Unsere Weisen illustrieren dies an dem Beispiel einer Braut, die bei ihrem eigenen Hochzeitsmahle ihr Gesicht in Scham abwendet: Da sie noch nichts für die Gründung und den Unterhalt ihres Haushaltes geleistet hat, fühlt sie, dass sie dieses Mahl nicht verdient hat, dass es daher ein bloßes Geschenk ist, ein „Brot der Schande“.

Der Talmud (Baba Mezia 38a) lehrt: Wenn jemand bei seinem Nachbarn seine Früchte – oder anderen Feldertrag – in freie Aufbewahrung gibt, während er selbst verreist ist, und das Aufbewahrte dann zu faulen beginnt, ist es nach einer Ansicht angebracht, dass der Nachbar die Früchte verkaufe, bevor alles verfault, um so für seinen Freund einen Geldschaden zu verhüten. Nach einer anderen Ansicht jedoch soll der Nachbar nichts anrühren, denn: „Ein Mann hat lieber ein Kav (das ist ein Hohlmaß) seiner eigenen Ware als neun aus seines Nachbars Eigentum.“ Das heißt also: Sein Freund hätte lieber die kleinere Menge von selbstgeernteten Früchten, die vor Fäulnis noch bewahrt werden konnte als die größere Menge von Früchten eines anderen, die er mit dem Gelderlös kaufen könnte. Er wertet seine eigenen Früchte höher, eben weil er schwer gearbeitet hat, um sie zu produzieren. Ein ehrlich verdientes Maß, mit seiner Hände Arbeit erzeugt, ist mehr wert als – nicht ein oder zwei Maße eines anderen, sondern sogar neun!
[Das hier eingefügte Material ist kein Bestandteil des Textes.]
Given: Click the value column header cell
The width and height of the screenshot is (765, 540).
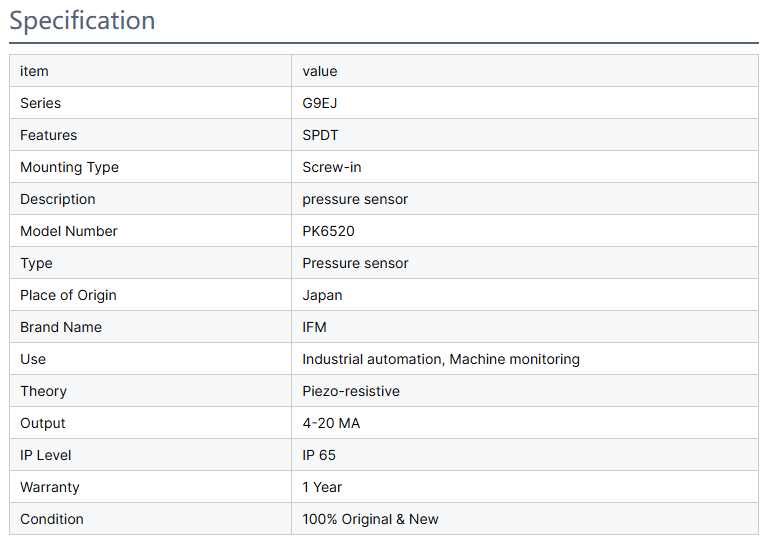Looking at the screenshot, I should (320, 71).
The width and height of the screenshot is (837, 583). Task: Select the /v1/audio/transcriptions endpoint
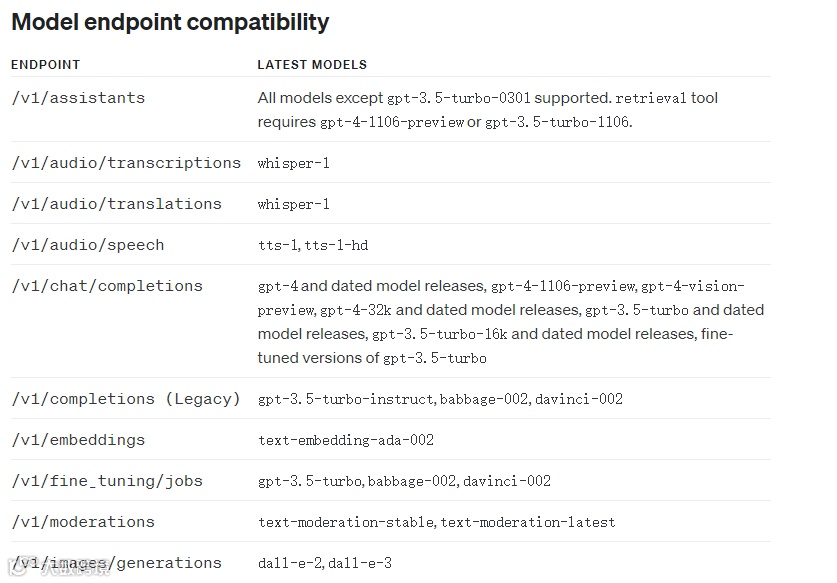126,163
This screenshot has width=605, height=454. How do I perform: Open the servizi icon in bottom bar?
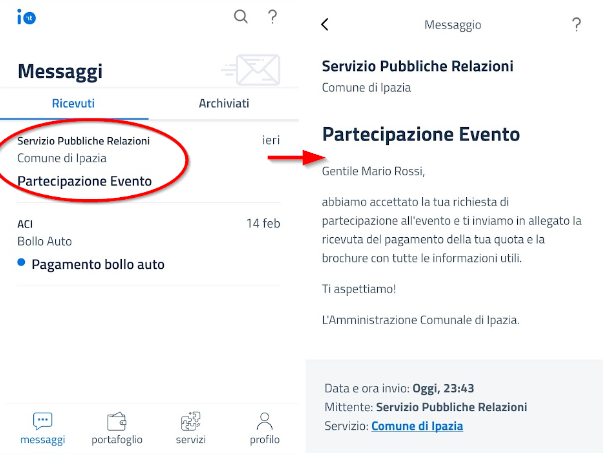[x=190, y=421]
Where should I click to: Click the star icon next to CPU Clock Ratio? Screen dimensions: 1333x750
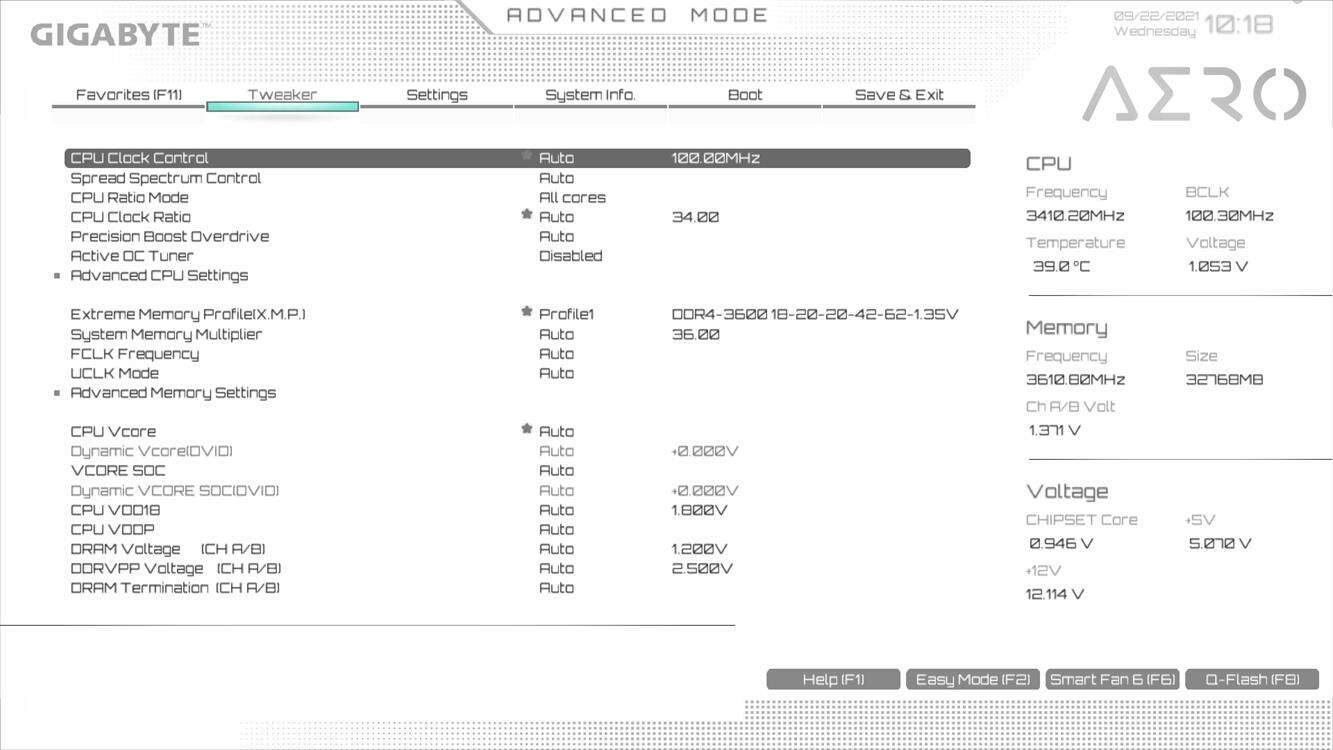(526, 215)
G-tt wollte, dass es uns in bestmöglicher Weise „wohlergehen“ möge. Er wollte uns nicht nur das Beste zukommen lassen, Er wollte auch, dass wir den Ausfluss Seiner Güte in der für uns besten Weise entgegennehmen würden. So legte er für die Menschheit fest, dass sie arbeite, und für das jüdische Volk, dass es diene. Hätte G-tt dies nicht getan, hätte Er stattdessen Seine Segnungen umsonst gegeben, dann hätten wir allerdings gewaltige Werte erhalten, aber es wäre uns widerwärtig gewesen, es hätte sich um nicht verdientes „Brot der Schande“ gehandelt, und die allertiefste vollkommenste Güte G-ttes hätte hierin sich nicht erwiesen.